Please give back word for word the lines of the material below between the line containing "Pay with PayPal button" and the line containing "Task: Open the grid apps icon", inclusive.
(Extracted entries)
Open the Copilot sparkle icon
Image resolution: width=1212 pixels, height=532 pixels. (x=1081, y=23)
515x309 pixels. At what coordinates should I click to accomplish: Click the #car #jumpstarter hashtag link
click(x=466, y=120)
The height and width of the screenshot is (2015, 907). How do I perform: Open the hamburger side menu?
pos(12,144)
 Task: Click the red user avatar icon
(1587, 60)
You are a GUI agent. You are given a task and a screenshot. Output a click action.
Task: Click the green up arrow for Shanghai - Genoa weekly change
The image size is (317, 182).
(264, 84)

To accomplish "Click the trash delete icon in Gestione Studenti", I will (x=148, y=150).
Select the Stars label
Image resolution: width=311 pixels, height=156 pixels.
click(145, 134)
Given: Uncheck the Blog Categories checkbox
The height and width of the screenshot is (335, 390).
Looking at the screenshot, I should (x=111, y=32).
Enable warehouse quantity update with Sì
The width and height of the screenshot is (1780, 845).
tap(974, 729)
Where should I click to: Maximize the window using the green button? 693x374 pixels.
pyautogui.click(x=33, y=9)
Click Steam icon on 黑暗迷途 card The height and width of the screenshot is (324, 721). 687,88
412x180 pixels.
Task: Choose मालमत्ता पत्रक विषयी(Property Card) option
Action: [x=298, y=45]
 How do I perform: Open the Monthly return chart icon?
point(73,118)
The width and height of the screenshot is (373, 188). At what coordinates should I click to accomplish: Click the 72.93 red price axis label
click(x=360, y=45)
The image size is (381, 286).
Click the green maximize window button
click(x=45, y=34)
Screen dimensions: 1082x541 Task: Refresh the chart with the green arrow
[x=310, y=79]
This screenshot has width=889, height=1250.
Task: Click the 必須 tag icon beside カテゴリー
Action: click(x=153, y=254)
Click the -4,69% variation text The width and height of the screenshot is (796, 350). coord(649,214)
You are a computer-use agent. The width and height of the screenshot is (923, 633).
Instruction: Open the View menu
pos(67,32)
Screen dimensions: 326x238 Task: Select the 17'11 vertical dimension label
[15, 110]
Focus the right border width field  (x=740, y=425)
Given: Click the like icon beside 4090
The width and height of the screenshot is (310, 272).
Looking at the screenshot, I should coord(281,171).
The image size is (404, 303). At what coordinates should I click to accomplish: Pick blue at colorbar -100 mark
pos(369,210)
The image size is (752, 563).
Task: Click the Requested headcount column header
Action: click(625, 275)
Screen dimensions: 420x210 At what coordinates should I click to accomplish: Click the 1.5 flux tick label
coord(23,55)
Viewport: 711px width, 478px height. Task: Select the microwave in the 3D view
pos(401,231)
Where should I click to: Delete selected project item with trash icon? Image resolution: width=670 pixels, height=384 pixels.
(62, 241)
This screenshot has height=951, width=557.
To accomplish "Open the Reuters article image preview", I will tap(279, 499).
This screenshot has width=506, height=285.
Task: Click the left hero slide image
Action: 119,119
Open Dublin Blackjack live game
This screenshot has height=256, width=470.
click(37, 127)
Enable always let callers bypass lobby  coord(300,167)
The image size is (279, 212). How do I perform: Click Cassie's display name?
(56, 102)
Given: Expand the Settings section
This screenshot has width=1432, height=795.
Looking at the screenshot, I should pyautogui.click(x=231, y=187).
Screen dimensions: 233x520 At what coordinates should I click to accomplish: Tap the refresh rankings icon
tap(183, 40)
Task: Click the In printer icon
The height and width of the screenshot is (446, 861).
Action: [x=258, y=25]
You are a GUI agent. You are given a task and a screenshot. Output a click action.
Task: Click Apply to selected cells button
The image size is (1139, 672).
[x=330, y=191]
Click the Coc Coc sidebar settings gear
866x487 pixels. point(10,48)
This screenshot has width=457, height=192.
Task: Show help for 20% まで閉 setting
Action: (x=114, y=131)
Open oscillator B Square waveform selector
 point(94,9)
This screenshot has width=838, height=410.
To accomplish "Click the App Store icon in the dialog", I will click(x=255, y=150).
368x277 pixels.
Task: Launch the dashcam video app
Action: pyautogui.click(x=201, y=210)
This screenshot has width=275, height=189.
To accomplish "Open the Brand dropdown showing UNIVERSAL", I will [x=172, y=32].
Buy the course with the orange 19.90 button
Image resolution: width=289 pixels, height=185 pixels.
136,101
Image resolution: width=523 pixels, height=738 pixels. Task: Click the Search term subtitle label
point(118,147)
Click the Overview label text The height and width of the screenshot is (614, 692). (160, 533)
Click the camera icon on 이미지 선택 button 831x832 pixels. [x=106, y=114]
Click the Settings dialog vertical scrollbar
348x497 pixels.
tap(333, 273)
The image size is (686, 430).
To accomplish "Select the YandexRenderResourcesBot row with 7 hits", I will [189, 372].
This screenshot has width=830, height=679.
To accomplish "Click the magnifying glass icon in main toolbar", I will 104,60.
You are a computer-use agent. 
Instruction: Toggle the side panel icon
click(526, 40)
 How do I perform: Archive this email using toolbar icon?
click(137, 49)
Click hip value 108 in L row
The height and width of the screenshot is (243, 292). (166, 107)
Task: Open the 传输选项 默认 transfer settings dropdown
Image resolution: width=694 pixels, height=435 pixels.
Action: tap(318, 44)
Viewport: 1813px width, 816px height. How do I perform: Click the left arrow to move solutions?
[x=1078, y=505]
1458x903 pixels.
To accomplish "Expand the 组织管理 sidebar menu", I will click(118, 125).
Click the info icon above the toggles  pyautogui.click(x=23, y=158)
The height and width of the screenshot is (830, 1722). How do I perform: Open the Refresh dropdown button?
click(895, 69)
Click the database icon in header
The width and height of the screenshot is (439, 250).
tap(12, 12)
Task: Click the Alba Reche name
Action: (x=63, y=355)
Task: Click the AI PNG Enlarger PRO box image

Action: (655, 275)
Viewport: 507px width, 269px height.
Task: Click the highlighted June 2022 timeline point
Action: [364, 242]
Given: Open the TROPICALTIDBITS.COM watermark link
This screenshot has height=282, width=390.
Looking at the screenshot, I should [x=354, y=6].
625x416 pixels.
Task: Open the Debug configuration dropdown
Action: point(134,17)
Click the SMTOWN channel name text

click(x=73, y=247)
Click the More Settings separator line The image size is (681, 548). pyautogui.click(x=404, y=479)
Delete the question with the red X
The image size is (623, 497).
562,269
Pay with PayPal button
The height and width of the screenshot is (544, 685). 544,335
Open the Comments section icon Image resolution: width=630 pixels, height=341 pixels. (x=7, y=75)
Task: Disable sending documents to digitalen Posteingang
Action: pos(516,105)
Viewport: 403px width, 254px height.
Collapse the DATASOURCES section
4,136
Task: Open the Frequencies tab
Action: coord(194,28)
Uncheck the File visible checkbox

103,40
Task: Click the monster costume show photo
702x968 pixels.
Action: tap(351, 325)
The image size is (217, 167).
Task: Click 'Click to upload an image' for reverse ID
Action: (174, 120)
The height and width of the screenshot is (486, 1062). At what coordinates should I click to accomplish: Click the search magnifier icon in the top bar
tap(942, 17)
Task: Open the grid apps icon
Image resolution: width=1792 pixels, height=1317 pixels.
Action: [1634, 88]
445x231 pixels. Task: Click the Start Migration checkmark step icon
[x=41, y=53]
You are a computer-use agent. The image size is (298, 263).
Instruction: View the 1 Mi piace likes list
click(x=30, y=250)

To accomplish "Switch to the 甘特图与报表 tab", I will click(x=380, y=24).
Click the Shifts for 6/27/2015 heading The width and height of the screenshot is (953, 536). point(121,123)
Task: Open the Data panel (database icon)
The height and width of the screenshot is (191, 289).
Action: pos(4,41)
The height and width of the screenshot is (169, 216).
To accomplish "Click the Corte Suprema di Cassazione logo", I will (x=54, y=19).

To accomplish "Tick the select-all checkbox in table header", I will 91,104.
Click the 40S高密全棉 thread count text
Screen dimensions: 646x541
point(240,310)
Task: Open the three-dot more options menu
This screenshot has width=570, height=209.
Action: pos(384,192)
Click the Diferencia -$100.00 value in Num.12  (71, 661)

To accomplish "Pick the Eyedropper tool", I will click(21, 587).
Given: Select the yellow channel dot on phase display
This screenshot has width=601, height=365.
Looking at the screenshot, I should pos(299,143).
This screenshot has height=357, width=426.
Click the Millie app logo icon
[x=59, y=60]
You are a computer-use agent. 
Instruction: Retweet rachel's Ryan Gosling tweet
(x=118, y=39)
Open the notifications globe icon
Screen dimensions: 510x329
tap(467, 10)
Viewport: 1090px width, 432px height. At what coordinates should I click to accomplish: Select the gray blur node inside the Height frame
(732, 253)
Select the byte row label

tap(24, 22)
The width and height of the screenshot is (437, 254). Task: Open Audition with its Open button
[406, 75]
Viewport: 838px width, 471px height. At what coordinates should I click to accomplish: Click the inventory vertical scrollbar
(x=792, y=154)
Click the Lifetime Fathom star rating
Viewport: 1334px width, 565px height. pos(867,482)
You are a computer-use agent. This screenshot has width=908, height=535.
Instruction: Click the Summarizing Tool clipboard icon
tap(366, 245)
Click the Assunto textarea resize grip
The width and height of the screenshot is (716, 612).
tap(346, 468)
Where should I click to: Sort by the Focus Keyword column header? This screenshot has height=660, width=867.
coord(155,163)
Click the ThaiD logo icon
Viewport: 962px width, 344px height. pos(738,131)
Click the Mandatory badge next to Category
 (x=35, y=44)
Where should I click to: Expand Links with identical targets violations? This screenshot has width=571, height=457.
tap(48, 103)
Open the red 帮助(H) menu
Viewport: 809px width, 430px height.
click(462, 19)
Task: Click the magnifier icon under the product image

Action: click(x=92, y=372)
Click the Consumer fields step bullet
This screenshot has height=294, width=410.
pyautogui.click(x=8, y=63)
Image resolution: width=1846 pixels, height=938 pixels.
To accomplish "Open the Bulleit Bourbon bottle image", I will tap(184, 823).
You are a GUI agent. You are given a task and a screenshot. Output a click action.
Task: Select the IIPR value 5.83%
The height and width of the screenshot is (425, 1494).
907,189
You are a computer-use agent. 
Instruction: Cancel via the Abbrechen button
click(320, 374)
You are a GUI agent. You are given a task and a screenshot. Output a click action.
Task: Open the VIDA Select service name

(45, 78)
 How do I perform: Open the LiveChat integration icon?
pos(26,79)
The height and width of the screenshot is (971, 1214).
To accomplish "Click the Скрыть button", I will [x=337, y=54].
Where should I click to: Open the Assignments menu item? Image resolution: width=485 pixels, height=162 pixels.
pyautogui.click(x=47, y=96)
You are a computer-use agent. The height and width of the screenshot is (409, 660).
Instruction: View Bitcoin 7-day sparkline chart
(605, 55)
(End Extracted entries)
Solution to the problem:
Pay with PayPal button
The height and width of the screenshot is (544, 685). 544,335
Open the Comments section icon Image resolution: width=630 pixels, height=341 pixels. (x=7, y=75)
Task: Disable sending documents to digitalen Posteingang
Action: pos(516,105)
Viewport: 403px width, 254px height.
Collapse the DATASOURCES section
4,136
Task: Open the Frequencies tab
Action: coord(194,28)
Uncheck the File visible checkbox

103,40
Task: Click the monster costume show photo
702x968 pixels.
Action: tap(351, 325)
The image size is (217, 167).
Task: Click 'Click to upload an image' for reverse ID
Action: (174, 120)
The height and width of the screenshot is (486, 1062). At what coordinates should I click to accomplish: Click the search magnifier icon in the top bar
tap(942, 17)
Task: Open the grid apps icon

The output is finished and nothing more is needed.